Researchers at the Royal Free London have been honoured by the NHS National Institute for Health Research (NIHR) for recruiting the first patients to three international clinical trials.

Dr Derralynn Hughes, clinical director of haematology, oncology and palliative care and a senior lecturer at University College London (UCL), and her team were recognised for recruiting the first patient to a global study looking into the treatment of lysosomal storage disorders (LSDs).

LSDs are a group of rare inherited disorders which cause abnormal storage of large molecules in various organ systems in the body. LSDs can cause deterioration in the function and structure of several organs such as the brain, skeleton, liver, kidneys, lungs, heart and spleen.

Dr Hughes, who leads research in the LSD unit, said: “This award is a testament to the Royal Free London’s commitment to world-leading research.

“The research and development department has created an environment that facilitates rapid, full approval and trial initiation. We have an international reputation in LSD and are already treating patients with these rare disorders because of the quality of care we can give them.

“All this means we are able to make major contributions to clinical research such as getting the first patient onto the trial.”

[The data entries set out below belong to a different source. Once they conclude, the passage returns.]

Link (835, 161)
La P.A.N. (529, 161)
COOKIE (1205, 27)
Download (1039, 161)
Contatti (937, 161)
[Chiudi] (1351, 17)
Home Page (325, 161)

The RFH was also the first trial site in the world to recruit a patient to take part in a clinical study into a device that could act as a temporary artificial liver for patients suffering liver failure.

The extracorporeal liver assist device (ELAD), which is being trialled at the RFH by researchers led by Professor Rajiv Jalan, uses artificial liver cells to mimic liver function and filter a patient’s blood when their own liver stops functioning.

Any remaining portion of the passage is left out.